Deliverables/Outputs:

Payment 1: 16%

  • Approved bi-monthly workplan and progress report.
  • Annual implementation plan and M&E framework developed indicating key milestones and timelines for deliverables.
  • HSSPV finalized and has prioritized high impact adolescent health interventions.
  • Comprehensive adolescent health situation analysis underway
  • ToR for development of comprehensive adolescent health strategy, M & E framework and operational plan developed and approved.
  • Comprehensive adolescent health situation analysis completed and report available.
  • Dissemination workshop conducted on youth friendly service guidelines and health care providers oriented on their use.
  • Dissemination workshop for school health and nutrition guidelines conducted service providers oriented on their use and linkages to youth friendly services enhanced.
  • Digital tools on adolescent health, supported during the elaboration process, launched, institutionalized, and scaled up through existing government structures and systems.

 

Payment 2: 16%

 

  • Approved bi-monthly workplan and progress report.
  • Adolescent Health Training Manual and Facilitators Guide validated and disseminated.
  • Youth friendly service guideline validated and disseminated.
  • School health and nutrition guidelines validated and disseminated.
  • Integrated adolescent-friendly health services package, including tools and SOPs developed in alignment with national YFS guidelines.

Payment 3: 16%

  • National ToT workshop on YFS Guidelines and Adolescent Health Training Manual conducted and plans for cascading training to decentralized levels available.
  • Capacity building of health care providers completed based on cascade plan.
  • Approved bi-monthly work plan and progress report.
  • Participation in strategic health information and system meetings and incorporation of adolescent specific indicators in routine data collection systems and surveys

 

Payment 4: 16%

  • Approved bi-monthly workplan and progress report.
  • Quarterly coordination meetings held with the UN, MCCH and relevant RBC divisions with agenda and minutes shared timely (4 by end of the assignment)
  • ToR for ASRH TWG updated to include broader adolescent scope and multi-sectoral coordination.
  • Bi-monthly ASRH TWG meetings convened by RBC MCCH involving other RBC divisions, line ministries and partners with agenda and minutes shared timely (6 by end of assignment)
  • ToR for Youth Advisory Council strengthened to comprehensively address adolescent health issues (HIV, SRHR, Mental Health etc).
  • Youth Advisory Council meetings held (at least 3 by end of assignment)

Payment 5: 16%

  • Approved bi-monthly workplan and progress report.
  • Integrated community and school-based adolescent health (SRHR, HIV, mental health, NCDs, life skills) packages of IEC materials finalized, validated, and disseminated for use.

Payment 6: 20%

  • Approved bi-monthly workplan and progress report.
  • 4 quarterly monitoring and supportive supervision visits conducted, and key issues noted for action.
  • Knowledge management products produced and disseminated (at least 1 policy brief, 1 success story, 1 publication, 1 abstract by end of assignment.

Duration and Location

The consultancy will be for 12 months from July 2024 to June 2025 and the consultant will be based in RBC.

Selection Criteria

Applications shall be assessed based on their technical and financial proposals. Maximum scores for technical and financial applications will be 75% and 25%, respectively.
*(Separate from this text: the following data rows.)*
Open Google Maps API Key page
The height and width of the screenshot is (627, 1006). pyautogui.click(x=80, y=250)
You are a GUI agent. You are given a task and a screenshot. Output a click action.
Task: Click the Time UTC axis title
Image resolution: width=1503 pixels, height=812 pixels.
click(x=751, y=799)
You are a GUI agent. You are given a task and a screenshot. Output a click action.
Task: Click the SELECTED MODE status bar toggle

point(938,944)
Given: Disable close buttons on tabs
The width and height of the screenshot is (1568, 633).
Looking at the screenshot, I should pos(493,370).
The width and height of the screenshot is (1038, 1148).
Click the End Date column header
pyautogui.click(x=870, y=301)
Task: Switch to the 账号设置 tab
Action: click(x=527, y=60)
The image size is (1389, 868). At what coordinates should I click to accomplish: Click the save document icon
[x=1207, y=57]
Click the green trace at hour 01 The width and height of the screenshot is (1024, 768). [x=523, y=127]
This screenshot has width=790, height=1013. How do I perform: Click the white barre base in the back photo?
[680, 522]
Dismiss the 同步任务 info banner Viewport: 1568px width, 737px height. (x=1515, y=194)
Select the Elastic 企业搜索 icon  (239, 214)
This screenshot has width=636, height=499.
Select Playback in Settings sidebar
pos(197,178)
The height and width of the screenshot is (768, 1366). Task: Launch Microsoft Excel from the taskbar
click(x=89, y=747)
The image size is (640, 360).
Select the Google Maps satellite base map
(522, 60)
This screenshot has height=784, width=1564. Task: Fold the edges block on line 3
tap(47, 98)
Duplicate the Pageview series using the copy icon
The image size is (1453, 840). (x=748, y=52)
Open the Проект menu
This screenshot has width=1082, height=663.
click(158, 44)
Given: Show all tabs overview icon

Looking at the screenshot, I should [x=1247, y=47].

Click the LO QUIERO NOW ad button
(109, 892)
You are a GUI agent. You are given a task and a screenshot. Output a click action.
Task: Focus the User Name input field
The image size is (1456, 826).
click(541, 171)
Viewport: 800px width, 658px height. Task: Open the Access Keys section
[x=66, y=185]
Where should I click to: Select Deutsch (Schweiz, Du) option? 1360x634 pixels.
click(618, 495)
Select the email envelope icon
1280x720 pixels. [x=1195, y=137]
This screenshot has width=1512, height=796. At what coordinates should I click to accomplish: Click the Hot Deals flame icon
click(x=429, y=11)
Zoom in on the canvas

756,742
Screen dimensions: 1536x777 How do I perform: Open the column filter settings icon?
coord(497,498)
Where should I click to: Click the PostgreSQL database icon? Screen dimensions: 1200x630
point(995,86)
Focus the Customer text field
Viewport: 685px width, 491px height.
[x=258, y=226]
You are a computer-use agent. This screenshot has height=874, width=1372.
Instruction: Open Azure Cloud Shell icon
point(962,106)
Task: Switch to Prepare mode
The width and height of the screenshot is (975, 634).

Successful candidates in technical evaluation will be requested to send their most competitive, all-inclusive financial proposals.

 

To qualify as an advocate for every child you will have… 

  • An advanced university degree (Master’s or higher) in Public Health, Epidemiology, Reproductive Health including clinical background (medical, nursing or midwifery). Having social sciences background would be of added value. Candidates with a first degree (Bachelors) in relevant fields may also be considered if they have at least 5 years of experience in related fields.
  • At least 5 years of professional experience implementing and/or supporting reproductive health programmes at national or sub-national levels.
  • Proven experience working with and for adolescents and young people, and track record of successful implementation of similar programmes in Rwanda.
  • Demonstrate a commitment to gender equality and the ability to integrate gender perspectives into health programmes, ensuring that both male and female adolescents benefit equally from health services and interventions.
  • Experience to mentor health providers using competency-based approaches, as well as experience in training health workers in clinical aspects related to adolescent health.
  • Ability to work with senior MoH officials, executive of civil society organizations, senior members of development partners on adolescent health issues including SRHR.
  • Demonstrated in-depth understanding of the Rwandan Health care system.
  • Ability to coach, mentor, and develop technical capacity in national programmes and technical staff in adolescent health.
  • Strong oral and written communication and presentation skills in English and Kinyarwanda. The knowledge of French language is of added value.
  • Strong skills in word processing, excel spreadsheets and power point presentation.

For every Child, you demonstrate… 

UNICEF’s values of Care, Respect, Integrity, Trust, Accountability, and Sustainability (CRITAS). 

 To view our competency framework, please visit  here

 UNICEF is here to serve the world’s most disadvantaged children and our global workforce must reflect the diversity of those children. The UNICEF family is committed to include everyone, irrespective of their race/ethnicity, age, disability, gender identity, sexual orientation, religion, nationality, socio-economic background, or any other personal characteristic.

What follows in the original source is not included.